Investigation of epithelial canonical and non-canonical NF-κB signaling in lung adenocarcinoma

Abstract

Nuclear factor κ-light chain enhancer of activated B cells (NF-κB) is a transcription factor that can be activated through canonical or non-canonical signaling pathways, and activation of both pathways has been observed in lung adenocarcinoma tumors. However, the mechanistic links between canonical and non-canonical NF-κB signaling and lung tumorigenesis have not been fully elucidated. Using transgenic mouse models, we demonstrate that canonical NF-κB signaling promotes epidermal growth factor receptor (EGFR)-mediated tumor formation through paracrine signaling to the inflammatory microenvironment, with depletion studies identifying macrophages as a critical cell type promoting EGFR-driven lung tumorigenesis. To study non-canonical NF-κB signaling, we developed a novel transgenic mouse model with inducible over-expression of the non-canonical NF-κB component p52 in the airway epithelium. After injection with the lung carcinogen urethane, p52 over-expression led to increased tumor number, larger tumors, and more malignant tumors, providing the first evidence that non-canonical NF-κB signaling plays a functional role in lung tumorigenesis. Gene expression microarray analysis of lungs from transgenic mice combined with in vitro studies revealed that p52 functions in a cell autonomous manner, promoting proliferation of lung epithelial cells through regulation of cell cycle-associated genes.

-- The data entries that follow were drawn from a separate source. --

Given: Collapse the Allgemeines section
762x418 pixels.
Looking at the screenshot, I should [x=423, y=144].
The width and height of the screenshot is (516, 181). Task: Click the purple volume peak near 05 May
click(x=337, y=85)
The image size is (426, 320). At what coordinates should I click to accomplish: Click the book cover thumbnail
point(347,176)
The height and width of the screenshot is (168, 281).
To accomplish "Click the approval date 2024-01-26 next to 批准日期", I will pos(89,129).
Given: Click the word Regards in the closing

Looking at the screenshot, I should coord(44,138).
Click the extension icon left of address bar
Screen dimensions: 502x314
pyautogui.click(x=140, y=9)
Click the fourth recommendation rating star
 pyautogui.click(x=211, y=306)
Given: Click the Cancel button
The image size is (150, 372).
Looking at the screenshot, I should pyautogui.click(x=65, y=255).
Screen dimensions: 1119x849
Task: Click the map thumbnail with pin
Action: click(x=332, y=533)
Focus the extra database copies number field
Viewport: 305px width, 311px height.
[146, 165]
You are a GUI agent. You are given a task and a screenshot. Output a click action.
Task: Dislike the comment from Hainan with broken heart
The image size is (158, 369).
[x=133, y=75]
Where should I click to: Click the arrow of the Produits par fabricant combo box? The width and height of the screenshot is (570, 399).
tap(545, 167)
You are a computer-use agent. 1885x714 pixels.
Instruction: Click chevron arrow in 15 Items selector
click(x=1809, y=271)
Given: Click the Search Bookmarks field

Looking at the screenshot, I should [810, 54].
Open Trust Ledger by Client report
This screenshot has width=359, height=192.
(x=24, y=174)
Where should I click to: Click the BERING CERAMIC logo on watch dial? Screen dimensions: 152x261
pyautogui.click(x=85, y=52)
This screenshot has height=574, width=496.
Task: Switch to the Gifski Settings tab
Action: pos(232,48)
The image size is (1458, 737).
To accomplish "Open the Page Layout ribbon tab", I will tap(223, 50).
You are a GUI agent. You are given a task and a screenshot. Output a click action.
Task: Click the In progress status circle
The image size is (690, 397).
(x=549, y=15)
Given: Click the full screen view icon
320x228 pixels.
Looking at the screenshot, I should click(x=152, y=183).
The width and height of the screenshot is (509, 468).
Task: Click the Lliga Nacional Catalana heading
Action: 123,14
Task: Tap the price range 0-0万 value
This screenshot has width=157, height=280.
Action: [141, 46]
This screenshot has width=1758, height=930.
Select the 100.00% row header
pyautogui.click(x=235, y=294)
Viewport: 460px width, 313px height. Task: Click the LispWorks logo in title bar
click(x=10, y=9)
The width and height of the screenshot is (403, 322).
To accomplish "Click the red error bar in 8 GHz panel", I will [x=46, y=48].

Since others have shown that non-canonical NF-κB signaling is activated by inflammatory stimuli and regulates cytokine genes, we examined the effect of in vivo p52 over-expression in the context of the inflammatory stimulus lipopolysaccharide (LPS). In conjunction with LPS stimulation, p52 over-expression enhanced lung injury and epithelial cell apoptosis, suggesting p52 can promote proliferation or apoptosis depending on the context. Collectively, these studies indicate that both canonical and non-canonical NF-κB signaling promote lung cancer through different but complementary mechanisms, advancing our understanding of the complexity of these signaling pathways and providing important insights into targeting them therapeutically.